It only takes 3 seconds.
I shouldn’t be here, at least not according to the EMTs, police, or the doctors. According to Kingdom plans, I’m right where I’m supposed to be.
In dreams we remember bits and pieces, not all…and the scenes rapidly change so you find yourself constantly whisked somewhere else. Perhaps there’s a bright moment of clarity…but generally, as we wake, it’s hazy…a far off memory. Like trying to distinguish a boat sailing through a heavy fog. That’s how I feel about the accident.
That morning I had an early shift at work and once finished, I started packing to go see my family for a couple days. I was on the road before I had lunch, but not before I replied to my Mom’s message.
Only 30 minutes away from home, I woke up to discover I was in a real nightmare. Only 3 seconds of sleep and I was heading into the ditch on the left side of the highway. I remember thinking I was in trouble that I couldn’t fix. In the only 3 seconds I actually remember, I over-corrected and screamed, “Jesus, save me!”. I saw myself straddling the lines on the highway and then nothing.
The next two days I barely remember. It’s like someone ripped out pages out of my memories because they tell me I was conscious the entire time. The whole of my rescue I was awake for, but I can’t recollect a thing. I guess shock does that.
The highways weren’t busy that day, but one man driving the opposite way saw it happen. I’m thankful. The ditch was deep (photo below) and they said I could’ve been there for hours without anyone finding me.
After I over-corrected, my car went flying into the right ditch, hit rocks, flipped over and hit a concrete casing surrounding a nine foot culvert going 110 kilometers. The back of my car scrunched like an accordion and the car flipped onto the drivers side. The airbags never went off. I was trapped in my car for 45 minutes until they could pull me out with the jaws of life.
The police phoned my Mom and told them to come to the accident site, but not to come out of the car because she’d be shocked by what she saw. By the time she and my brother got there, the ambulance had taken me.
It’s astounding how God prompts people to pray. One of my closest friends heard the ambulance as it entered the city and thought my name. She didn’t know for sure who it was, but started praying.
I don’t know how people found out so quickly, but I had barely reached the hospital before many people were interceding for me and even friends were in the waiting room praying. Humbling…every prayer is precious. And God hears.
I was sent to Calgary Foothills hospital where a trauma team worked on me. Miraculously, which I don’t say lightly…my injuries were only from my neck up. A fractured skull, bleeding on the second layer of tissue around the brain, a fractured cheek bone, and a fractured bone near the temple.
Every window in the car was shattered and yet; I only had a couple scratches on my wrist, one small scrape on my face, and a gash on the top of my head. It doesn’t even make sense. There was a terrific amount of blood from a cut on my head and my nose, but they weren’t severe.
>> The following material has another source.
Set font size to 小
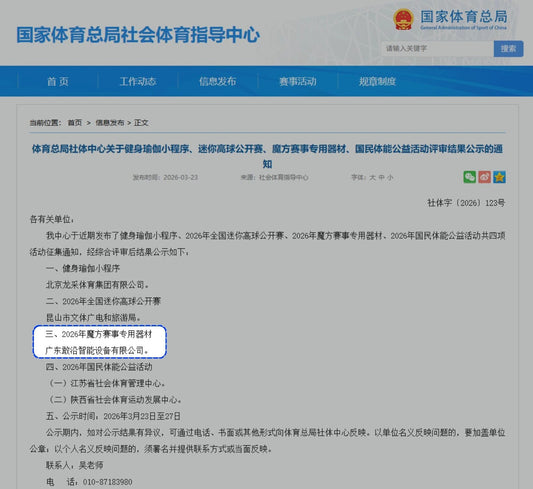[x=390, y=177]
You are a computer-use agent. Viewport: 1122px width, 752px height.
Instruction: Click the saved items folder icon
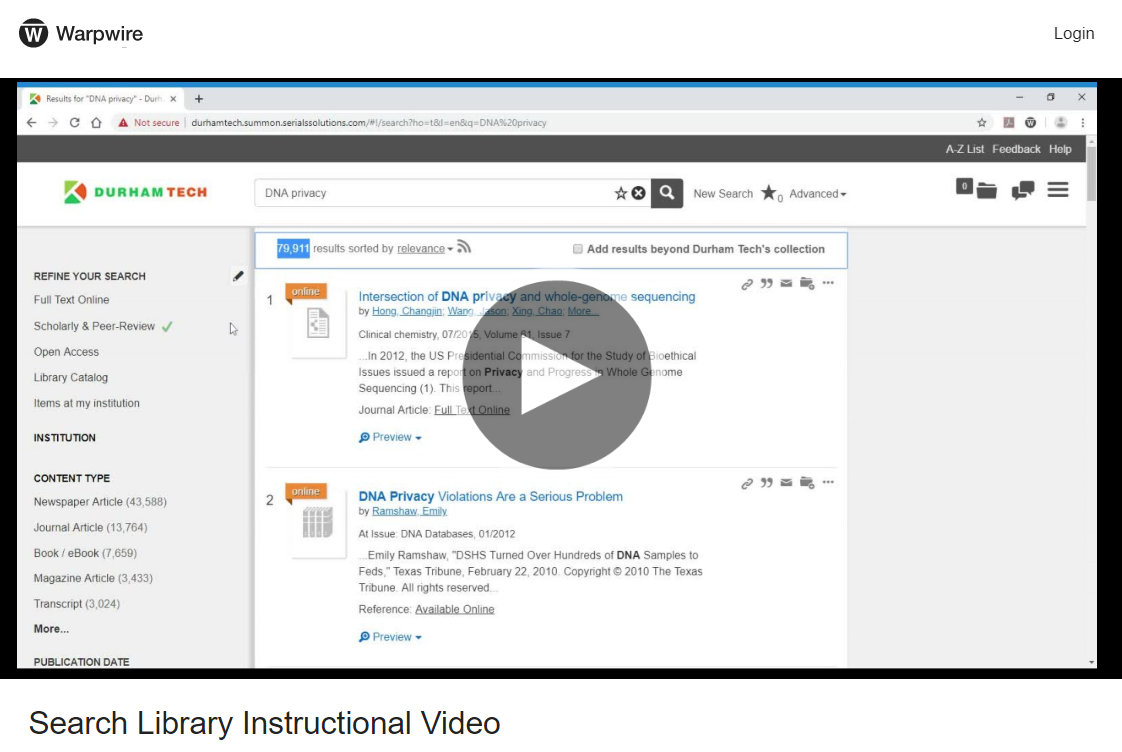tap(986, 190)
The first week at the hospital I had pneumonia and cerebral spinal fluid leakage coming out of my nose and ears. CSF leakage is very serious, but see…after Jesus has saved your life, He really doesn’t see that stuff as a problem. He finishes what He starts. Perhaps, when I’m in pain I just don’t care, or maybe I’m not the anxious type…but I never worried once. I just knew God had me.
Those two weeks at Foothills weren’t exactly my favourite, but daily I had amazing friends and family visit and bring colour.
I’m still super overwhelmed and humbled by the people that prayed…visited…and cared enough to come see me at the hospital. Can I just say, I love these people!
Through all of this, I’m reminded that God will literally hide us from death until we finish what’s He’s created us to do. We have nothing to ever be afraid of because there is no higher power than the Lord Jesus Christ. Let’s not allow any fear to cripple our trust or put us on pause from fighting for truth. Let’s not let the shortness of life cause us to pursue selfish happy endings but to bring joy to our Creator as we show the world what His love actually looks like. Let’s not sweat over small grievances or hold onto our right to feel hurt and pity ourselves. We’re alive. If we trust God and live by His definition of love, nothing can touch us.